Mas exactamente no dia do teu aniversário, entro por fim na casa onde viverei, espero, por uma longa temporada. É um dia importante para mim, o céu amanheceu tão azul que uma nuvem se dissolveria caso arriscasse aparecer no horizonte. Uma daquelas manhãs em que sabemos que tudo rolará impecavelmente, manhãs com o mesmo aroma das manhãs de praia quando éramos crianças e a maré baixa era campo de futebol, cenário de guerra de areia, território de piscinas.
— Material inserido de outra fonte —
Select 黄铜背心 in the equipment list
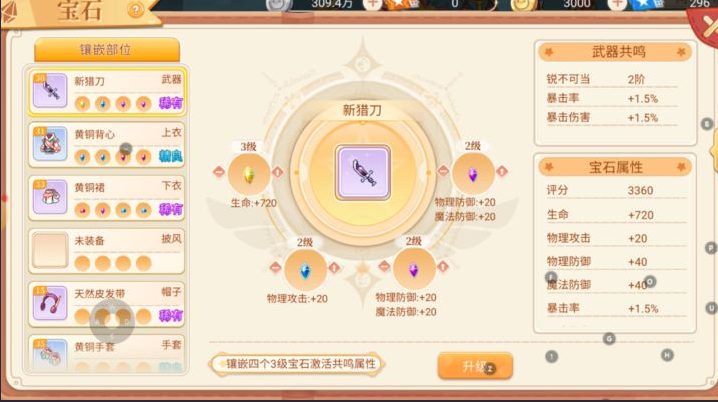The image size is (718, 402). coord(107,145)
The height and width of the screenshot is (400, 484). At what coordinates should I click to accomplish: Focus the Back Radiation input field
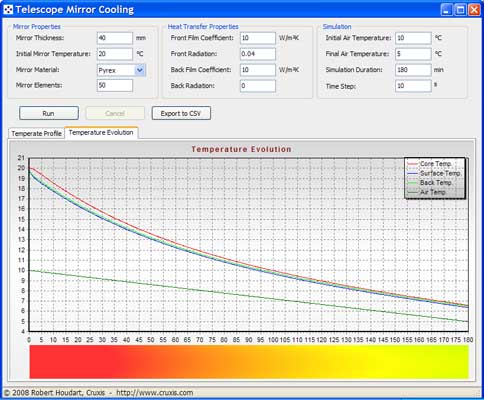[258, 86]
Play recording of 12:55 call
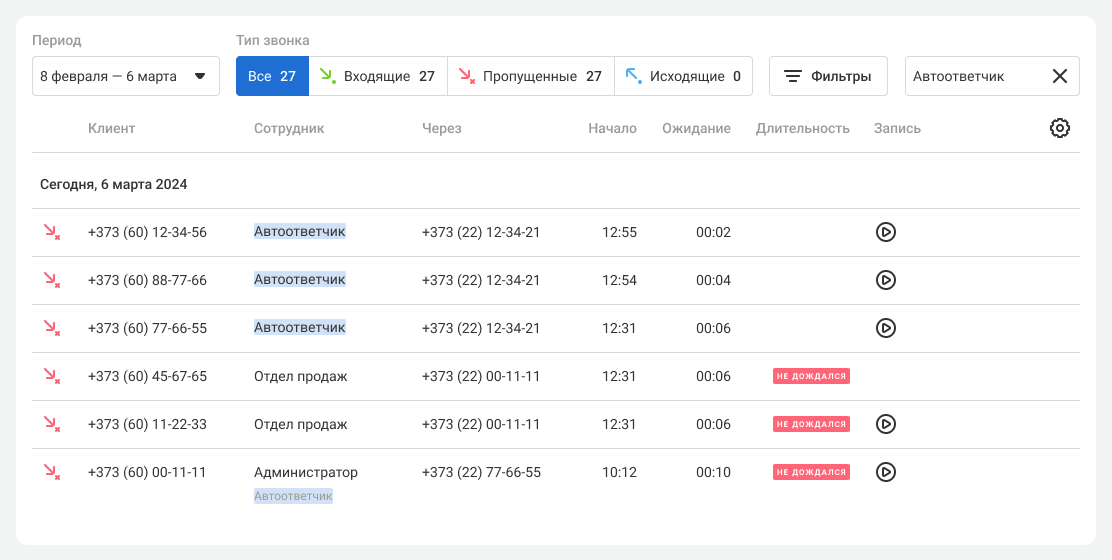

Numa manhã destas sabe bem ter uma casa, ser parte de um bairro, falar com o vizinho quando vamos ao pão, como aconteceu há umas horas, assim que pus o pé na rua e me lembrei que era o teu aniversário.

 

Nessa viagem matinal pensei em ti e soube, já o sei há algum tempo, que ter uma casa me fazia falta. E não falo apenas do apartamento na Gávea que, espero, visitarás e onde repetiremos as mesmas histórias de sempre – os estaladões do professor de francês Sales Gomes, o capotanço de tequila  algures no Algarve, as desventuras do Guilherme Pancadas, do Fernando Jabum, do senhor Herculano que tomava conta dos balneários e transpirava bagaço.

 

Não falo apenas do meu apartamento. Falo de todas essas coisas, das conversas sobre o Marinho Peres às cenas de pancadaria com forcados de Santarém, mas também aquilo que, ao longo dos anos, por orgulho macho ou apenas porque sim, não foi preciso dizer.

 

É nas tais ruas de Espanha que cruzámos vezes sem conta de copo na mão e a esperança de algo extraordinário, no pelado do Vale de Santa Rita onde as tuas qualidades de central incluíam golos em cantos e pontapés de canela, nos reencontros em que a parvoíce é o veículo de comunicação mais usado, nas recordações do senhor António da mercearia, que conduzia de cabeça à banda, do senhor Henrique, que nos treinou com a famosa táctica do fole, do setôr Bagaço, que mandou a turma inteira para a rua, é em tudo isso que também se encontra agora alicerçada a minha casa.

 

Talvez tenha sido necessário ter viajado milhares de quilómetros, durante anos, para perceber a importância de um porto de abrigo. Tu já o sabias muito antes de mim.

 

Parabéns, com cadeiras pelo ar e gajos pendurados nos candeeiros.